En Argentine, Trump règne déjà
Le président argentin, Mauricio Macri, ne défraie pas la
chronique par des défécations verbales à la manière de Trump ; il se
caractérise même par une certaine discrétion langagière qui laisse supposer un
dégoût pour la parole en soi, assez paradoxal pour un politicien. Pourtant, au-delà
des liens en affaires réunissant à plusieurs reprises par le passé ces deux
multimillionnaires adeptes de l’évasion fiscale, on retrouve bien des points
communs entre les deux personnages.
Ainsi du machisme, pornographique dans la version Trump, se
retrouve aussi central chez son devancier argentin qui estime que "toutes
les femmes aiment recevoir des compliments, même si on leur dit 'quel beau cul
tu as'" » [A
todas las mujeres les gustan los piropos, aunque les digan ‘que lindo culo tenes’].
Ainsi du parfait mépris pour la Justice, du moins telle
qu’elle est comprise par les systèmes démocratiques issus de Montesquieu. Ici,
là où Trump affirmait qu’il enverrait Madame Clinton dans les geôles, sans
s’embarrasser des procédures du système judiciaire de son pays, Macri justifie
l’emprisonnement d’une de ses opposantes en affirmant que "Il nous
semble, à la majorité des Argentins, que Milagro Sala a commis une grande
quantité de délits importants". La phrase répond aux injonctions de l’ONU
et de l’OEA à l’Argentine pour la libération de Madame Sala.

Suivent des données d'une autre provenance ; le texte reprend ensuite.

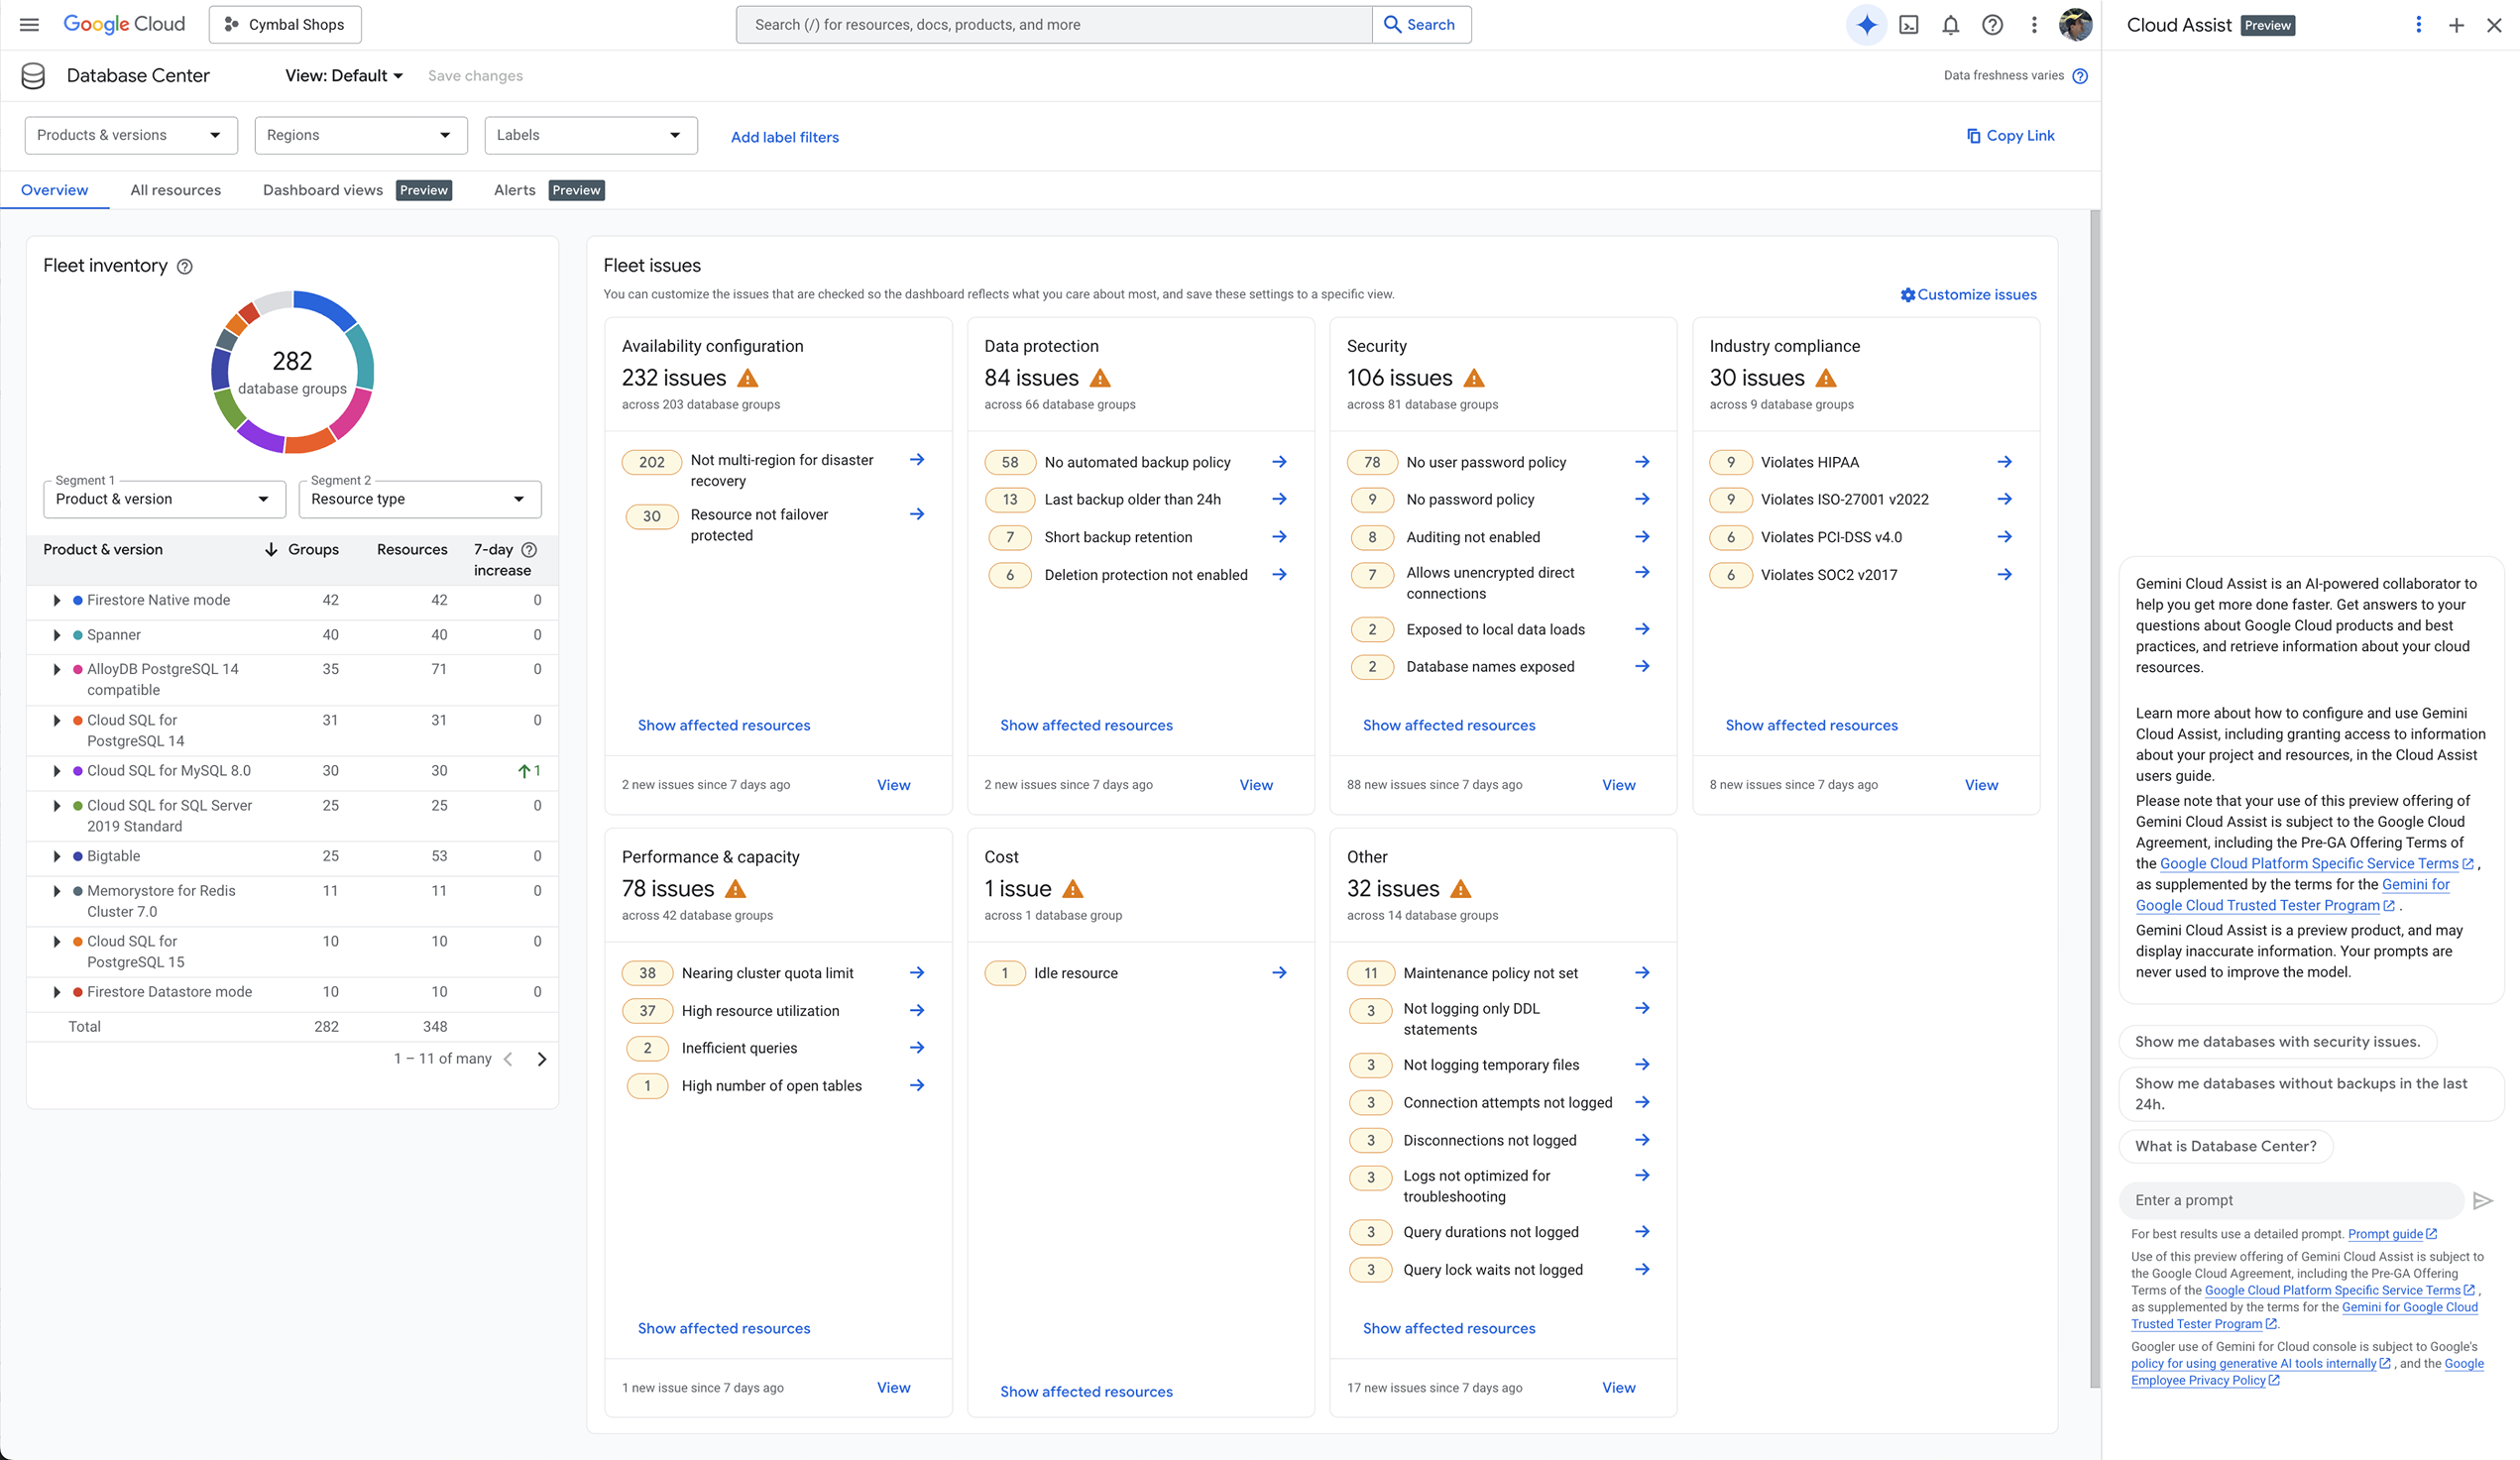
Task: Switch to the Alerts tab
Action: (x=514, y=190)
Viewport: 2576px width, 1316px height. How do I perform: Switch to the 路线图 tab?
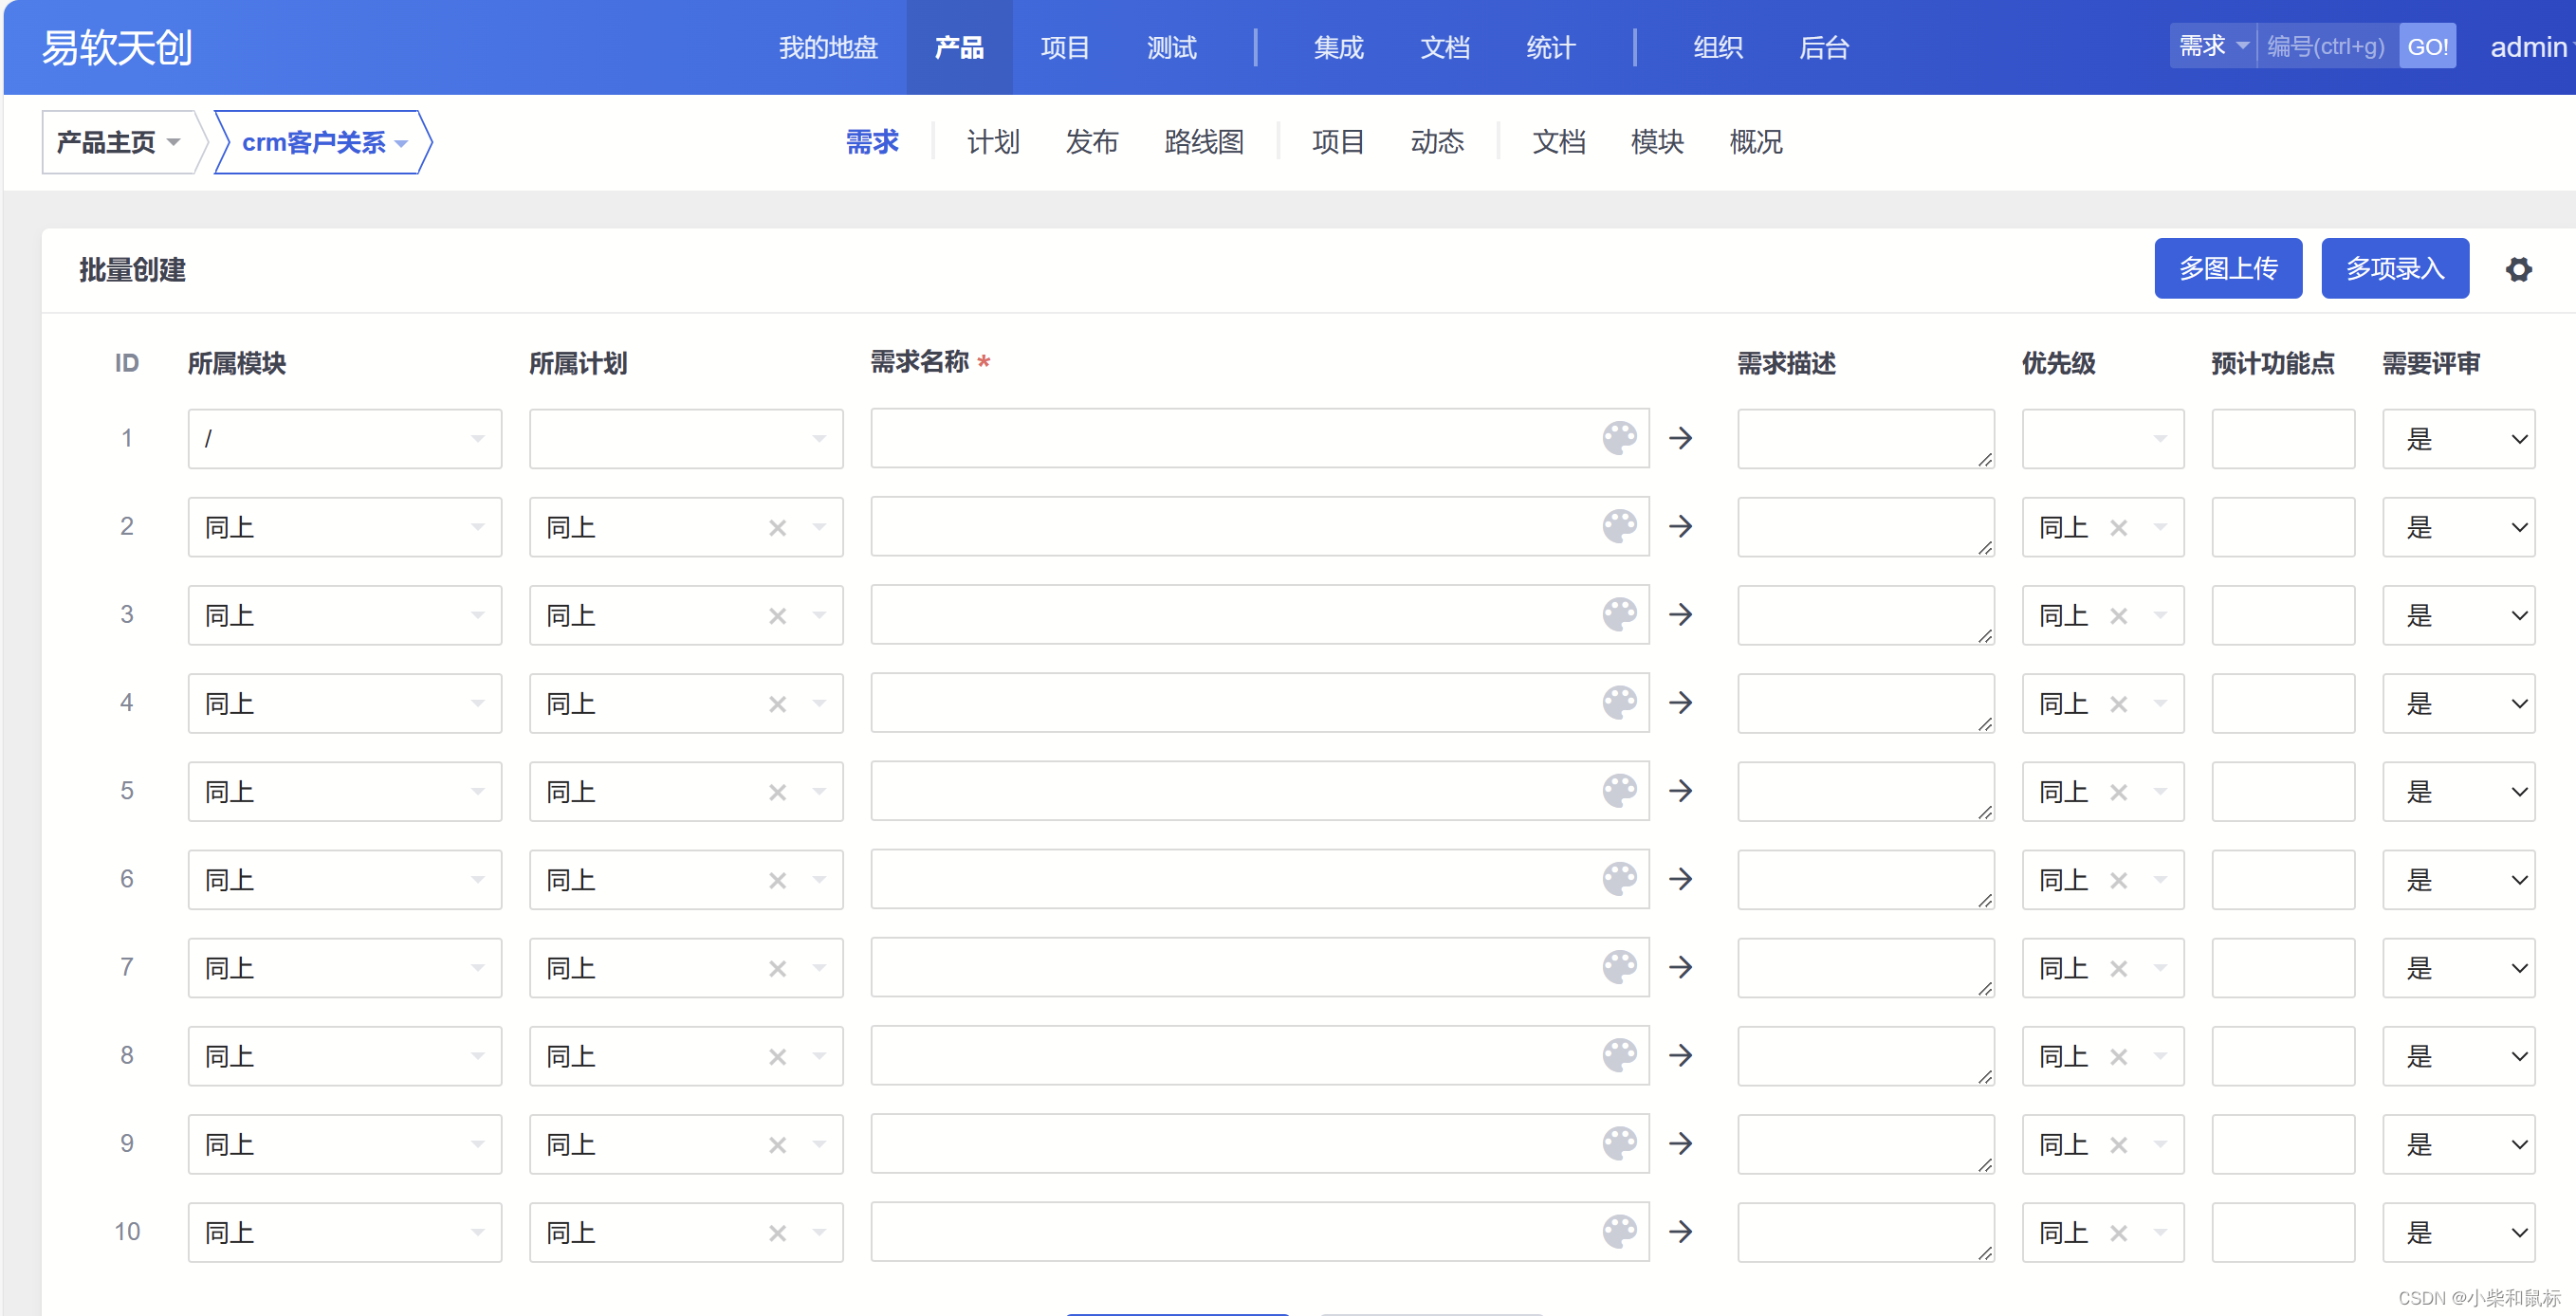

Pour Macri comme pour Trump, la question n’est pas de savoir si
un tribunal est en mesure de prouver la commission d’un délit mais si une
majorité (celle estimée par Macri ou celle qui élirait Trump) considère juste de
châtier une personne (des femmes dans les deux cas). Cette “justice de la
majorité”, quand bien même
elle se référerait lointainement à un jury populaire, est un retour au pur et
simple fait du prince –la lettre de cachet-, et pas seulement un viol du
principe de la séparation des pouvoirs.
D’ailleurs, disons le, ce fameux
principe a toujours été une vaste fumisterie, dans la mesure où aucune
application un tant soit peu crédible n’a jamais été trouvé (à mon connaissance
et à mon sens), puisque dans un système de type français, presque tous les
acteurs du tribunal (procureur et juge) sont liés à l’Etat et dans une forme
étatsunienne il y a surreprésentation du “peuple” (le jury populaire et, dans
bien des Etats, le juge élu par les électeurs). Néanmoins, un semblant de
fiction subsistait jusqu’alors, il est vrai régulièrement mise à mal par les Valls,
Sarkozy et cie, suite à chaque fait divers pouvant rapporter quelques
suffrages.
Le
mépris affiché de Macri pour les procédures judiciaires peut être lu comme une
déclaration de guerre civile, puisque le tribunal n’est plus l’endroit où se
résoudrait les conflits. Il nous annonce qu’il ne reste qu’à constituer une “majorité”
pour le mettre lui-même en prison, et il n’a pas tort puisque de toute évidence
ce n’est pas un tribunal qui le fera malgré son implication avérée dans de
multiples affaires d’évasion fiscale révélées, entre autre, par les “Panama
Papers”.
En
définitive, Trump et Macri participent d’une nouvelle conception de la “justice”
parfaitement mise en application par le président philippin, Rodrigo Duterte,
qui appelle régulièrement à tuer les consommateurs de drogue.